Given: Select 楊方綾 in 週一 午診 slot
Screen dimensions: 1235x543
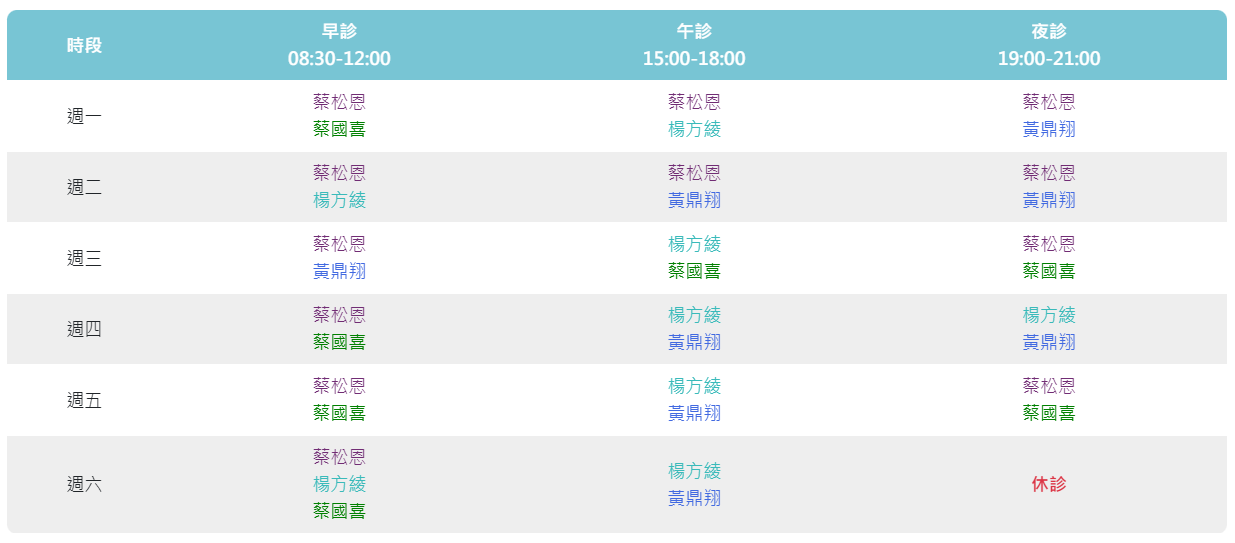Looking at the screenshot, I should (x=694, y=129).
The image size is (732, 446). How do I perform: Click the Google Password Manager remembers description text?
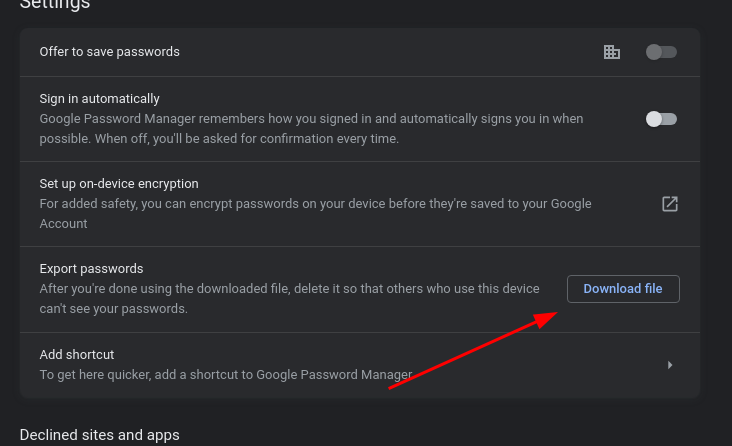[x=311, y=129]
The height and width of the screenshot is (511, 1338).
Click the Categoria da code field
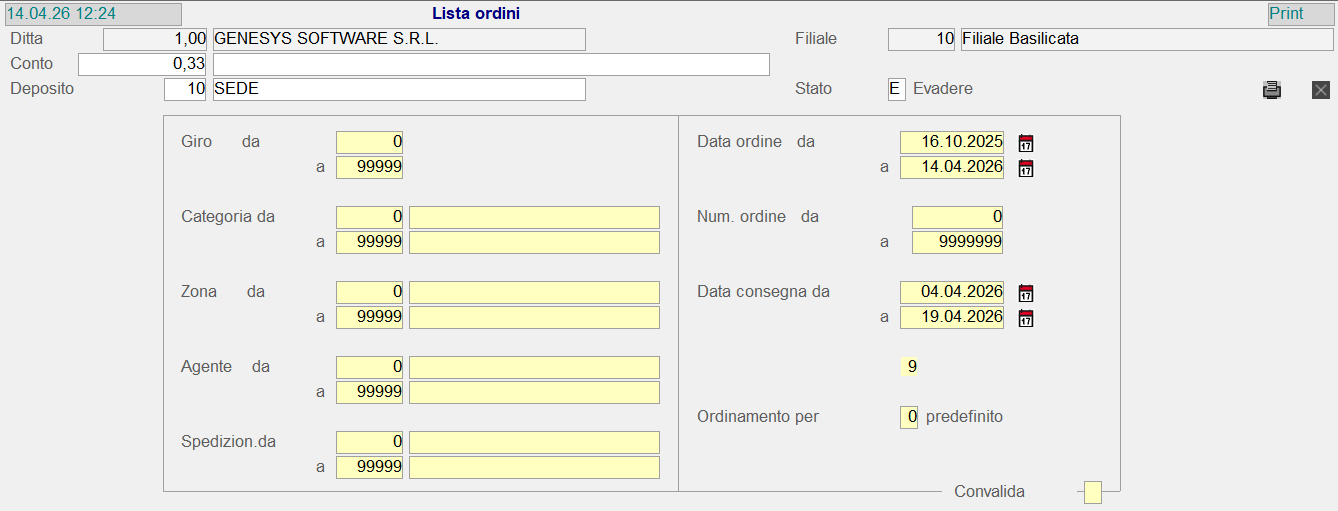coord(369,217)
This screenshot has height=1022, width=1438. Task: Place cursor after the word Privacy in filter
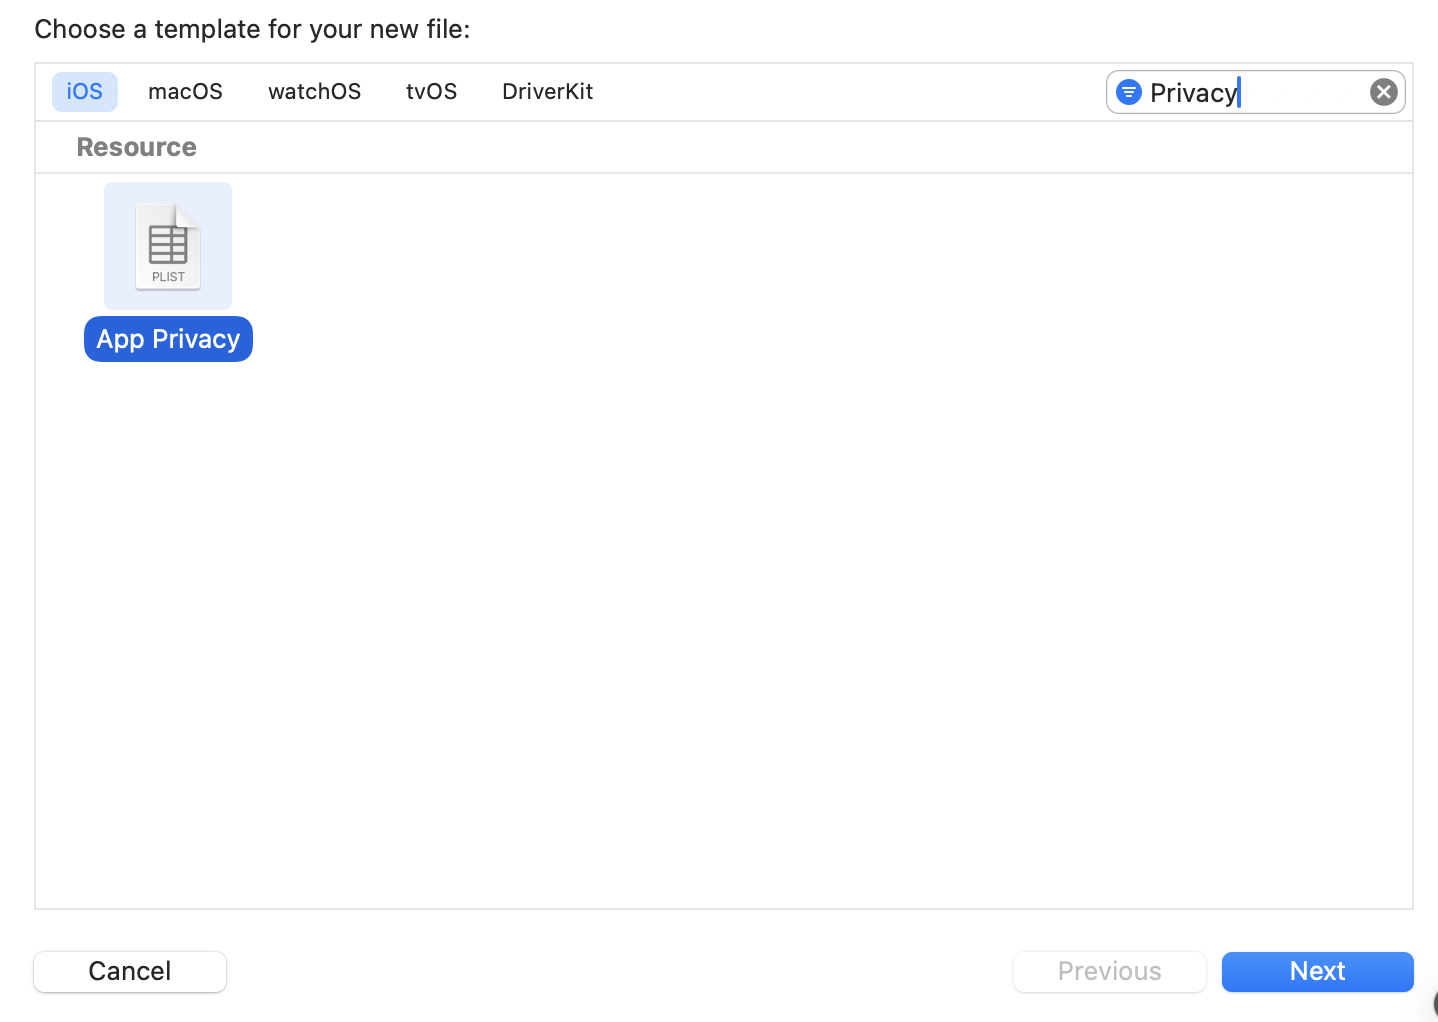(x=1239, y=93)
----------------------------------------
### Exercise prompt
Write the entries out in full and exactly, omitting every picture.

### Written response
Given: Select 楊方綾 in 週一 午診 slot
Screen dimensions: 1235x543
Looking at the screenshot, I should (x=694, y=129).
The image size is (732, 446). How do I perform: Click the Google Password Manager remembers description text?
[x=311, y=129]
The height and width of the screenshot is (511, 1338).
Click the Categoria da code field
coord(369,217)
This screenshot has height=1022, width=1438. Task: Place cursor after the word Privacy in filter
(x=1239, y=93)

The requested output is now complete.